Les recherches étaient déjà faites et j’ai invité sur le plateau les historiens que j’avais consultés pour l’exposition, donc l’équipe était déjà prête et la base historique aussi. Je dois dire qu’il est extrêmement rare, dans le secteur, de rencontrer des personnes aussi cultivées que Mátyás Erdély (directeur de la photographie) et László Nemes (réalisateur), qui ont tous les deux un bagage impressionnant en termes de connaissances historiques. Les liens se sont donc créés facilement et le contenu historique a été aisé à établir. Il faut préciser aussi que László s’est d’abord fondé, pour écrire le scénario, sur ce qu’on appelle les ʺrouleaux du Sonderkommandoʺ, ces billets rédigés par les prisonniers qui ont été roulés et cachés dans des boites de conserves ou des bouteilles avant d’être enterrés près du crématorium. Ils ont été découverts vers 1962, puis publiés dans les années 1970. En fait, László a trouvé ces documents lors du tournage, en Corse, de L’Homme de Londres de Béla Tarr.

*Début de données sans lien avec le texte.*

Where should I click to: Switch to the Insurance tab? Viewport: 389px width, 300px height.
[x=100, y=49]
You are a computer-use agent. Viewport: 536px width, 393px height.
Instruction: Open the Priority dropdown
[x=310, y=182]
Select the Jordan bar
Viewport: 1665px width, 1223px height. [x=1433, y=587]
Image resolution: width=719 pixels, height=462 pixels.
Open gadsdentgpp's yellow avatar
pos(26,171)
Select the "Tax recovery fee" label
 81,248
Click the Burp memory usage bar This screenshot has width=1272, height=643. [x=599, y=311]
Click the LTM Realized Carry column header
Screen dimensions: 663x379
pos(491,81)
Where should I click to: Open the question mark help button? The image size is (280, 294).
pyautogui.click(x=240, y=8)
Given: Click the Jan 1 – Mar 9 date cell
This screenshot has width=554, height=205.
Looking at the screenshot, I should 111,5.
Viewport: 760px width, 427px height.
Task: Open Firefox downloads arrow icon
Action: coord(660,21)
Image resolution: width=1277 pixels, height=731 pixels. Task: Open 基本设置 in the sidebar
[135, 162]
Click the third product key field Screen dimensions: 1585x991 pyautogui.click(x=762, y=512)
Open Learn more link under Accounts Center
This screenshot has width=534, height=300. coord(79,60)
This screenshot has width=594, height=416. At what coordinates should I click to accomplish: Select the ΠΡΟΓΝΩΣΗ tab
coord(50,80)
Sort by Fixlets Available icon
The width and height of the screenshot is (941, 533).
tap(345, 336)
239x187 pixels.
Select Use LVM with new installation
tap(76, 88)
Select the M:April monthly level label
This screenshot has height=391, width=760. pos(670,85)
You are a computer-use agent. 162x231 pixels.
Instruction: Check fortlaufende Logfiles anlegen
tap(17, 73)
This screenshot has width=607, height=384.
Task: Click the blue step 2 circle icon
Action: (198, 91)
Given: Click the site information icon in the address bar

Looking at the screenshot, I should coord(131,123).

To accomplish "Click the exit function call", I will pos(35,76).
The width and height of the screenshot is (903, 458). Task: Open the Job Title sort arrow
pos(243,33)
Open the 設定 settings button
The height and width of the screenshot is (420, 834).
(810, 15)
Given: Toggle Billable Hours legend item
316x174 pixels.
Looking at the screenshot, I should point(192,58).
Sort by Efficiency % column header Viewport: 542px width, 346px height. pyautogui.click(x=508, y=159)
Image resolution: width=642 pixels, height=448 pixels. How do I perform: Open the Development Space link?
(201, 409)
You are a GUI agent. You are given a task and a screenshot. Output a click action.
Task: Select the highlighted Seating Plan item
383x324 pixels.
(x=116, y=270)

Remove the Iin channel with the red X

Saviez-vous depuis le départ que l’espace se limiterait aux bords du cadre ?
J’ai travaillé sur tous les films de László et je considère l’un d’eux, With A Little Patience, comme le laboratoire du Fils de Saul. On y retrouve exactement le même style, sauf que la caméra était montée sur un dolly et non portée à l’épaule, ce qui a un rendu beaucoup plus dynamique que le dolly. Nous avons tous déjà vu des films usant de la technique de la caméra concentrée sur le protagonist qui floute le reste, mais maintenir l’effet du début à la fin d’un film, ça, c’était intéressant.

Avez-vous pris cela en compte dans la conception des décors ?
On a l’impression de ne pas voir les décors autour du personnage, seulement des fragments, mais avec le mouvement de la caméra, en fait, on voit tout. Il s’agissait donc de faire des décors complets – il n’y avait pas d’économie possible sur des zones qu’on ne verrait pas, puisque tout est visible dans le film. Tout est souvent flouté, mais quand le personnage est devant telle ou telle partie du décor, alors les détails apparaissent nettement. Ce que j’ai trouvé nouveau, c’est la difficulté qu’il y avait à appréhender les dimensions de l’ensemble : je connaissais l’espace, sa structure et de quelle façon tout se connecte, mais je ne savais rien des dimensions. Moi-même, je n’aurais jamais pu dire, avant de commencer  ʺNe vous énervez pas, les gars : personne ne remarquera comme ces espaces sont réduitsʺ, alors qu’ils pourraient sembler plus petits dans le film qu’en réalité. Même pendant le tournage, je n’avais pas idée. Quand j’ai vu le film, j’ai noté avec étonnement que moi-même, je ne savais pas dire si un lieu mesurait 10 x 5 ou 100 x 60 mètres carrés. C’est un des aspects très intéressants du film : on comprend la logique de l’espace, mais pas ses dimensions précises.

Vous avez mentionné que vous cherchez toujours, en lisant un scénario, une information clef qui va vous servir de référence. Dans Le Fils de Saul, quelle est donc cette information clé ?
Le fonctionnement du crématorium, mais c’est moi qui en ai fait la description à l’équipe, pour permettre à tout le monde de réfléchir aux déplacements et aux différentes étapes menant au crématorium : le vestiaire, la chambre à gaz, l’ascenseur… On peut dire que c’est nous qui avons renseigné le scénariste sur les aspects techniques du fonctionnement du crématorium, donc en l’espèce, ça s’est passé à l’inverse de d’habitude, dans le sens où le plateau était prêt avant même l’écriture du scénario.